The K584X and S493F BiP mutants are defective for peptide-stimulated ATPase activity. A, the Lys⁵⁸⁴ and Ser⁴⁹³ residues were mapped onto the crystal structure of the SBD and lid domain of the bacterial Hsp70 DnaK (68) after aligning the BiP and DnaK protein sequences. Although Lys⁵⁸⁴ is conserved between BiP and DnaK, Ser⁴⁹³ is Ala⁴⁴⁸ in DnaK. B, ATPase assays were performed in the presence of increasing molar ratios of peptide p5 (CLLLSAPRR) (69). Reactions contained wild-type (WT) (●), K584X (▵), or S493F (▿) BiP at a final concentration of 0.7 μm. Data represent the means of a minimum of three independent experiments ± S.E. C, ATPase assays were performed in the absence (white bars) or presence (gray bars) of the J domains from Sec63p (left panel) or Jem1p (right panel), as described (30, 32). The wild-type or mutant BiP proteins (2.1 μm) and the J domains were present in equimolar amounts. Data represent the means of a minimum of three independent experiments ± S.E. (error bars).
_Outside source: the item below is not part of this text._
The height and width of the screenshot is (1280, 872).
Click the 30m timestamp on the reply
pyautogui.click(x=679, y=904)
Characterization of yeast strains expressing wild-type, K584X, S493F, or R217A BiP from the P_TEF1 promoter. A, 10-fold serial dilutions of yeast expressing wild-type or mutant BiP were plated onto selective medium. The plates were incubated at 26, 30, or 37 °C for 2 days. Where indicated, growth was also tested in the presence of 8 mm DTT. B, to measure the stability of the wild-type and mutant BiP proteins, pulse-chase immunoprecipitation assays were performed with the TEF1-KAR2 (●), TEF1-R217A (○), TEF1-K584X (▵), and TEF1-S493F (▿) strains grown at 30 °C. At each time point, data were standardized to the amount of protein at the start of the chase and represent the means of three or more independent experiments ± S.E. C, UPR induction in the wild-type and indicated mutant strains was analyzed using a β-galactosidase reporter assay. Cells were incubated either at 30 °C (white bars), shifted to 37 °C for 1 h (gray bars), or treated with 8 mm DTT for 1 h at 30 °C (black bars). Data represent the means of two independent experiments ± range of the observed values. The DTT-stimulated UPR induction in the TEF1-KAR2 strain was 2-fold higher than the control, whereas in the TEF1-R217A strain it was 4.5-fold higher than the corresponding control.
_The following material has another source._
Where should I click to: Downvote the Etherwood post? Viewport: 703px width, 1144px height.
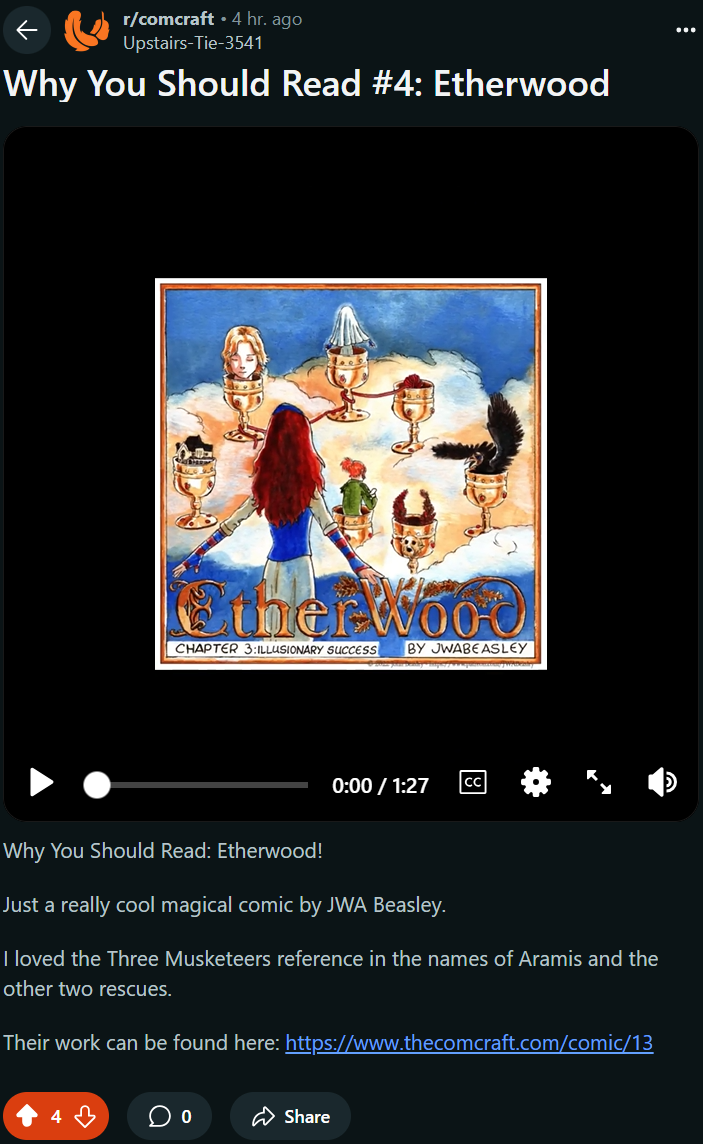[x=85, y=1116]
Yeast expressing K584X and S493F BiP are translocation- and ERAD-defective. A, the translocation of wild-type ppαF was assessed at 30 °C using microsomes derived from TEF1-KAR2, TEF1-K584X, or TEF1-S493F yeast. After 60 min, each reaction was split and treated either with buffer (A), trypsin (B), or trypsin and Triton X-100 (C). The percentage of translocation efficiency is indicated below each panel. The graph on the right compares the percentage of translocation efficiency of the microsomes when the assay was performed at 20 °C (white bars) or 30 °C (gray bars). Data represent the means of a minimum of four independent experiments ± S.E. (error bars). B, the degradation of CPY*, a soluble ERAD substrate, was measured at 30 °C in the TEF1-KAR2 (●), TEF1-K584X (▵), and TEF1-S493F (▿) strains by pulse-chase analysis. At each time point, data were standardized to the amount of protein at the start of the chase and represent the means of a minimum of three independent experiments ± S.E. C, ERAD assays were performed at 30 °C to assess the degradation of pαF using microsomes from TEF1-KAR2, TEF1-K584X, or TEF1-S493F yeast. Reactions were carried out in the absence (white bars) or presence (gray bars) of an ATP regeneration system and 0.5 mg/ml yeast cytosol. Data were standardized to the amount of protein remaining in the absence of cytosol and the ATP regeneration system and represent the means of a minimum of three independent experiments ± S.E.